Mirabeau glanced rapidly at the queen; his eagle eye sounded her very heart, and he saw that if he had not convinced her he had at least made an impression on her.
This triumph over so superior a woman as Marie Antoinette flattered in the highest degree Mirabeau's vanity.
“Madame,” said he, “we have nearly lost Paris; we yet have in the country, however, vast masses disposed to serve us, of whom we can make fascines. I advise, madame, that the king leave Paris, not France—that he join the army at Rouen, and thence publish orders more popular than the Assembly's decrees; then there will be no civil war, for the king will have surpassed the revolution.”
“But is not this revolution, whether exceeded or followed, a thing to be feared?” asked the queen.
“Alas, madame! better than any one else I know something must be thrown to it. I have already told the queen that it surpasses human power to rebuild the monarchy on the basis this revolution has shattered. All Prance has consented to this revolution, from the king to the peasant, either by act or by omission. I do not, madame, seek to defend the ancient monarchy, but to modify and regenerate it; to establish a form of government more or less like that of England, which led that country to its apogee of power and glory. After having, as Gilbert tells me, beheld and studied the prison and scaffold of Charles I., will not the king be satisfied with a throne like that of William III. or George I.?”
“Oh, count,” said the queen, to whom what Mirabeau had said recalled with shuddering horror the vision of the castle of Taverney, and the design of Guillotin's instrument, “restore us the monarchy, and you will see that we are not so ungrateful as they call us.”
“Well,” cried Mirabeau, “that, madame, is what I will do! Let the king sustain and the queen encourage me, and here at your feet I swear, as a gentleman, to keep the promise I make your majesty or die!”
“Count, count! do not forget that not a mere woman, but a dynasty of five centuries, hears your oath. Seventy kings of France, from Pharamont to Louis XV., sleep in their tombs, and will he dethroned with us when we fall!”

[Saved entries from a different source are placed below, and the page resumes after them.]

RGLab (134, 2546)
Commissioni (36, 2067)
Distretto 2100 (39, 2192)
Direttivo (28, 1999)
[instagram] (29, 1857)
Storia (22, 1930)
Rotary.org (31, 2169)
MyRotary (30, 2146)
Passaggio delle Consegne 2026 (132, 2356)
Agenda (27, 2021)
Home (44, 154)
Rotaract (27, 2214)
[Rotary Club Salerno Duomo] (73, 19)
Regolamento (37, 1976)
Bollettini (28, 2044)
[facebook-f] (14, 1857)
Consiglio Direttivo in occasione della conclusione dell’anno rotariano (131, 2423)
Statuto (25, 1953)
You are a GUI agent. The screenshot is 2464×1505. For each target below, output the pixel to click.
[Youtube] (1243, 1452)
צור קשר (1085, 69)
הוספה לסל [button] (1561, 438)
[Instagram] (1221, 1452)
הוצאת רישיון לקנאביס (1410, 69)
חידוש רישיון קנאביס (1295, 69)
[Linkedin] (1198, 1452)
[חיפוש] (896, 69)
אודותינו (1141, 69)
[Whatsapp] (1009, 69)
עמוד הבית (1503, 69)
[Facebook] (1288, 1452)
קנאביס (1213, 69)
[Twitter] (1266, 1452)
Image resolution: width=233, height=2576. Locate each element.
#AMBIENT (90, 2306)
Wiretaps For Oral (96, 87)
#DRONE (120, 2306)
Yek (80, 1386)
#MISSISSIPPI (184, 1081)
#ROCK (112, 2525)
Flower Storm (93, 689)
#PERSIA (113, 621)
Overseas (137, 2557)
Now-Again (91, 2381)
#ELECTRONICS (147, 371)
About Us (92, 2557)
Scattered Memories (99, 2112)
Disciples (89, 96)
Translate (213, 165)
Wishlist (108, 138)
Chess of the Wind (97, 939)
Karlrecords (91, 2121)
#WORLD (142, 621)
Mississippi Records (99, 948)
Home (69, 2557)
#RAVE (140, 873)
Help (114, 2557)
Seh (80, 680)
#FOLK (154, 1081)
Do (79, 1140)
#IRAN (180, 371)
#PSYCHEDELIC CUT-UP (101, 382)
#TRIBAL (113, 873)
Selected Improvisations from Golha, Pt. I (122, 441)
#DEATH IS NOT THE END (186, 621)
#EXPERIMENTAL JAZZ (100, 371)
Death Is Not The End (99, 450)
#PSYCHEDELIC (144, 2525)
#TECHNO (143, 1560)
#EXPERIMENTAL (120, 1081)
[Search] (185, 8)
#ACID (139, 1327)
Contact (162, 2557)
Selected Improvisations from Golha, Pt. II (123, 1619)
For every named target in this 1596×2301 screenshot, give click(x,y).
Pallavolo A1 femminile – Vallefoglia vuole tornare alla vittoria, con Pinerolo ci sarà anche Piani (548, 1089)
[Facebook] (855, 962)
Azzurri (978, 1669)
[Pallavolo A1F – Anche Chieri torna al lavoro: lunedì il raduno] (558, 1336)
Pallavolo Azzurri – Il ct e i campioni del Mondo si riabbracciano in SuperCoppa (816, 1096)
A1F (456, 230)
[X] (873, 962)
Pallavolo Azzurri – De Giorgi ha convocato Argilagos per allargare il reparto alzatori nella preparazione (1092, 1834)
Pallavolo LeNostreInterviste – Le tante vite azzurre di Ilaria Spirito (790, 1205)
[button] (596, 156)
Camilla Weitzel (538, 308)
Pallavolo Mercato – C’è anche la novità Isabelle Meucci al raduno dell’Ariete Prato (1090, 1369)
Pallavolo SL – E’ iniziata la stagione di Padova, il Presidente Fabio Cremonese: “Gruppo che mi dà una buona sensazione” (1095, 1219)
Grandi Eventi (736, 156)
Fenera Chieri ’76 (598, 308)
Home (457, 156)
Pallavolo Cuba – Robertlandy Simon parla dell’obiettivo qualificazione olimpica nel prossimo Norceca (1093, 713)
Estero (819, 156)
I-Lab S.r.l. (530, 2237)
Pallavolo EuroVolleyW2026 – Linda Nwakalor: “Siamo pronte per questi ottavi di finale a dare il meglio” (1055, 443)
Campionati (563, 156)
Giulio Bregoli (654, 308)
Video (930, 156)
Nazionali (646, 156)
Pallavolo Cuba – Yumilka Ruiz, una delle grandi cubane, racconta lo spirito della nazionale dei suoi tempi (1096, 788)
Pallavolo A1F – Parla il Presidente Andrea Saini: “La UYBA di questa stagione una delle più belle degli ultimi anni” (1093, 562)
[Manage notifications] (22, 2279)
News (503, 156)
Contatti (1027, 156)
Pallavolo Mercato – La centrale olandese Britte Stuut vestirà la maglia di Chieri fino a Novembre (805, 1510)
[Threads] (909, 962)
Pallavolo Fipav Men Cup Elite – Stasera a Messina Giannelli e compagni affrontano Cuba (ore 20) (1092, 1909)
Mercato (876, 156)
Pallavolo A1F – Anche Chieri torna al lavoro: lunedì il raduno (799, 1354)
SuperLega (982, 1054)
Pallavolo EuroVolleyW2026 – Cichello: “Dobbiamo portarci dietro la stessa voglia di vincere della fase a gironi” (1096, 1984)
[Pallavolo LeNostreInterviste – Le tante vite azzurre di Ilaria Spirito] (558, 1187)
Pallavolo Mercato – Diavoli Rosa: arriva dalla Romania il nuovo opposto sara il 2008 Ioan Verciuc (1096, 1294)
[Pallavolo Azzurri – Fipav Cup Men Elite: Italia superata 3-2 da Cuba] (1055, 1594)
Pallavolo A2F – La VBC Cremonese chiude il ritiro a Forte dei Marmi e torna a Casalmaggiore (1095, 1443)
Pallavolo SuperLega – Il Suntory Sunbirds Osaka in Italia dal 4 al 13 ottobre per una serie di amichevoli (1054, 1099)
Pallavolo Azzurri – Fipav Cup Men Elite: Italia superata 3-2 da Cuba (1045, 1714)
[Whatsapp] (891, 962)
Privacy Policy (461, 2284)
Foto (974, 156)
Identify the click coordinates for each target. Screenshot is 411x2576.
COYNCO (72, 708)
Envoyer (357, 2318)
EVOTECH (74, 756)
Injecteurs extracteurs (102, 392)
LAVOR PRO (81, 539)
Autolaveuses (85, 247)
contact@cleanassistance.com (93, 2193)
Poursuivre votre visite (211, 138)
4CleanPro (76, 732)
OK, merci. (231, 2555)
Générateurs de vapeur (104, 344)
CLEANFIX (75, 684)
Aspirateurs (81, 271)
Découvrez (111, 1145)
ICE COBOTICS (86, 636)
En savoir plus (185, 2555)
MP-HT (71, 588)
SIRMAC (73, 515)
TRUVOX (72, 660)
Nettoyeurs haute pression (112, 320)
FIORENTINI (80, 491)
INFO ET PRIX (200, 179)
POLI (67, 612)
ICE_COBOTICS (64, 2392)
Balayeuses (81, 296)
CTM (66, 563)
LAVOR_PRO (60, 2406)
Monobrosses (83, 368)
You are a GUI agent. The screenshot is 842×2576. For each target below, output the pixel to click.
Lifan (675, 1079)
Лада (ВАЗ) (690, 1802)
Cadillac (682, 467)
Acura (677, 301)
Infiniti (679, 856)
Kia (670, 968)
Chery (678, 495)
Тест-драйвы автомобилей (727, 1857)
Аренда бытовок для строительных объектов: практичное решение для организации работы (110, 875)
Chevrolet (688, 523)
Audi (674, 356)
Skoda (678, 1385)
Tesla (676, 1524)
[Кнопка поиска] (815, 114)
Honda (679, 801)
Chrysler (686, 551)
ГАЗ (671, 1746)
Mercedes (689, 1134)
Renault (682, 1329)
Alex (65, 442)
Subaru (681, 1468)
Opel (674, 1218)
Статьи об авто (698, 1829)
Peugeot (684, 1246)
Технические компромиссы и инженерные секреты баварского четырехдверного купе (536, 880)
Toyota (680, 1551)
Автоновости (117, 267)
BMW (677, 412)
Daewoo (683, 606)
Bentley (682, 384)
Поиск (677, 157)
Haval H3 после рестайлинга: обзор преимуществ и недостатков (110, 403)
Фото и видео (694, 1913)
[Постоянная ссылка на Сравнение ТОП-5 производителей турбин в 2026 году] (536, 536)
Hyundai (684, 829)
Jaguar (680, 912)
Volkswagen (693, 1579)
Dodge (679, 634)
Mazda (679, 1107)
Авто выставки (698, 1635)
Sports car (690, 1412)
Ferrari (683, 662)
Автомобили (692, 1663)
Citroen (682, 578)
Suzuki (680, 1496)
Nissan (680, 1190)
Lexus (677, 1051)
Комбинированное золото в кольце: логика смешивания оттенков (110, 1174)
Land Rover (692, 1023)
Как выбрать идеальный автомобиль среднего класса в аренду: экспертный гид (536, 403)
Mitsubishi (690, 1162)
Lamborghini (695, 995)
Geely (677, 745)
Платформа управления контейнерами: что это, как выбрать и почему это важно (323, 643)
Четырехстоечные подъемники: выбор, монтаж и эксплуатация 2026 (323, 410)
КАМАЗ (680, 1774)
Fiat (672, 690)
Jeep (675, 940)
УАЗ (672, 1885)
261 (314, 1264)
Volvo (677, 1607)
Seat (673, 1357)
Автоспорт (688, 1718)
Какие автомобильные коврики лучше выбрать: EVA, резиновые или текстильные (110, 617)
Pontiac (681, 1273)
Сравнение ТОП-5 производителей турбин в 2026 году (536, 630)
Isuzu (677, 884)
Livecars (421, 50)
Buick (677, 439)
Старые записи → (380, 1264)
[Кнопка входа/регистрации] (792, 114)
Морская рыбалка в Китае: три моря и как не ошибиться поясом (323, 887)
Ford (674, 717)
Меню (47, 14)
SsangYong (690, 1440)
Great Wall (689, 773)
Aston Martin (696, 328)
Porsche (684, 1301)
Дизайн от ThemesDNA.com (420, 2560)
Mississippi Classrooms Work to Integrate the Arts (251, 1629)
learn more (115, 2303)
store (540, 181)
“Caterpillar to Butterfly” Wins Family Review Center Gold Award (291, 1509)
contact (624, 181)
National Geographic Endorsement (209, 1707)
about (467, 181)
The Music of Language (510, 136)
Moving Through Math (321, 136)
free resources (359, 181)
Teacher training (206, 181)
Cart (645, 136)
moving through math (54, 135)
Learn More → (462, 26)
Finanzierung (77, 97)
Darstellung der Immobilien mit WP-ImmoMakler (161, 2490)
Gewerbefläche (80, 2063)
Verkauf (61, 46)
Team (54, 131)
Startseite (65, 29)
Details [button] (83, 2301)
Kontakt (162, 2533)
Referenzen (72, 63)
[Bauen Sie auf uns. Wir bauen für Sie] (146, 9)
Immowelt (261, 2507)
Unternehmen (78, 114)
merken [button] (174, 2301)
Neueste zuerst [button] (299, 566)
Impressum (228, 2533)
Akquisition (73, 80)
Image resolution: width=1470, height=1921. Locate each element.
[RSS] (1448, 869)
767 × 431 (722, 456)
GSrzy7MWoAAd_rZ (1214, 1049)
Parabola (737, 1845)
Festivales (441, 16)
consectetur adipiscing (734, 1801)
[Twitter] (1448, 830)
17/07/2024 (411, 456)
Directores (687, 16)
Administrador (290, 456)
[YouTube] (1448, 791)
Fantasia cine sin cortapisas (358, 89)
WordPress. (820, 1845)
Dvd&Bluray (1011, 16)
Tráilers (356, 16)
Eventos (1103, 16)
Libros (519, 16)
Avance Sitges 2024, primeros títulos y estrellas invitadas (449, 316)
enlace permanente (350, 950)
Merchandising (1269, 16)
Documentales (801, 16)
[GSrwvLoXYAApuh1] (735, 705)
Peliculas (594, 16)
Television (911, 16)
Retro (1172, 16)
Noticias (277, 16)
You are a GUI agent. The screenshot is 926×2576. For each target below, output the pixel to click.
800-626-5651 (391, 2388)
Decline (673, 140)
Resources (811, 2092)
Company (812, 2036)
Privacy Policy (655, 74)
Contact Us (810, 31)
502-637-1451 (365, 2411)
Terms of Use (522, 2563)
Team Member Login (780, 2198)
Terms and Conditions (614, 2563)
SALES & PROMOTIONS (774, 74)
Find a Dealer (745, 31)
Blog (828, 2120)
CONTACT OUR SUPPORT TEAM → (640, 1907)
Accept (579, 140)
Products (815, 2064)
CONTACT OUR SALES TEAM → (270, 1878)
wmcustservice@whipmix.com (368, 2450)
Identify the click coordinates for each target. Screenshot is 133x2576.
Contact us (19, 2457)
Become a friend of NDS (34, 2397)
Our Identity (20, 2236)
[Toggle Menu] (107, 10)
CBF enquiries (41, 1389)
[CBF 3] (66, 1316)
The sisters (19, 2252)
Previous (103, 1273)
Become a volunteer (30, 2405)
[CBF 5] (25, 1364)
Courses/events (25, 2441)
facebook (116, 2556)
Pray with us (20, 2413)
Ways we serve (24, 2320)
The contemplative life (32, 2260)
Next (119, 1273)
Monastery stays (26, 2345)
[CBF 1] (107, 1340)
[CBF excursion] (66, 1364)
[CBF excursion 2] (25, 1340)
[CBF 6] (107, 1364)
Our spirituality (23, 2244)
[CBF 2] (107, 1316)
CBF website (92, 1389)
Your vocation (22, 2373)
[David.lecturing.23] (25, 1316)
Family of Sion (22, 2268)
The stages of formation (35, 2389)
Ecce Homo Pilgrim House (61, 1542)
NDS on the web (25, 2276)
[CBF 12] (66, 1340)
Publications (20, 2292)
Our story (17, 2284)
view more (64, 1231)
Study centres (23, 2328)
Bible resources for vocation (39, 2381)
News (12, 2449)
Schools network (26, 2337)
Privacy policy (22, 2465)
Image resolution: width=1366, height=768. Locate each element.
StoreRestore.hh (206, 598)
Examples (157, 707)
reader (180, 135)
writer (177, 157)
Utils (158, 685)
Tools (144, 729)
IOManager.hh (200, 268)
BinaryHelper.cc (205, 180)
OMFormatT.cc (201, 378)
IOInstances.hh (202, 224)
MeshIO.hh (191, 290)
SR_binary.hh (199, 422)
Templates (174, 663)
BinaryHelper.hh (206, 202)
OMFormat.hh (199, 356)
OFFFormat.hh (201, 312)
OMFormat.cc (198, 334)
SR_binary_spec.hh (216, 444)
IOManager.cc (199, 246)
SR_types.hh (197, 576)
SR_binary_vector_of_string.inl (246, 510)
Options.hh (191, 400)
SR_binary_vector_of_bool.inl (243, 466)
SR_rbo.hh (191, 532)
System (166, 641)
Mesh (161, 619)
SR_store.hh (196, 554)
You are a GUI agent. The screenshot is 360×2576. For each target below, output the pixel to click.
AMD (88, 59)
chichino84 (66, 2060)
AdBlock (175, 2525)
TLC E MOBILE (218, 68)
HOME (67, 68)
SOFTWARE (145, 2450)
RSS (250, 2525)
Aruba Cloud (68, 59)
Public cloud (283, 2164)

“I know the engagement I take, madame; it is immense, I know, though it is not greater than my will, or stronger than my devotion. Let me but be sure of the confidence of my king and queen, and I will accept the task.”
“If that be all, M. de Mirabeau, I promise you both the one and the other.”
And the queen bowed to Mirabeau with that serene smile which seemed to conquer every heart.
Mirabeau saw that the audience was over.
The pride of the politician was satisfied, but something was needed to satisfy the vanity of the noble.
“Madame,” said he, with a respectful and bold courtesy, “when your august mother, Maria Theresa, admitted one of the nobles to her presence, he never left her without having had the honour of kissing her hand.”
The queen looked at the chained lion, who asked only to be permitted to cast himself at her feet, and with a smile of triumph on her lips gave him slowly her beautiful hand, which was white as alabaster, and almost as transparent.
Mirabeau knelt, kissed her hand, and looking up proudly, said:
“Madame, this kiss has saved the monarchy!”
He left the room, moved, excited, and joyous, thinking to himself, poor man! that his genius would enable him to maintain and to fulfil the prophecy he had made.
Mirabeau had commenced the struggle trusting in his own powers, not ever dreaming that after so many imprudences and three intercepted plots the struggle had become impossible.
Had Mirabeau—and this would have been more prudent—been able to have worked beneath a mask for some time longer, it might have been different, but the day after he had been to the queen, on entering the Assembly, he saw groups of people and heard cries.
He approached these groups, and listened to the cries.
They handed little pamphlets about.
From time to time some one cried: “The great treachery of M. de Mirabeau! The great treachery of M. de Mirabeau!”
“Ah, ah!” said he, drawing a piece of money from his pocket, “methinks this concerns me. My friend,” continued he, to the one distributing the pamphlet, and who had several in his baskets, which an ass carried quietly wherever he wished him to go, “how much for '“ The great treachery of M. de Mirabeau '?”
The seller looked Mirabeau in the face. “M. le Comte, I give it away for nothing.” And then he added, in a lower tone, “And the pamphlet has already reached a hundred thousand.”
Mirabeau withdrew thoughtfully.
“This pamphlet had reached a hundred thousand! This pamphlet they gave for nothing! This colporteur, who knew him?”
But without doubt this pamphlet was one of those stupid publications of which such numbers appeared at this time.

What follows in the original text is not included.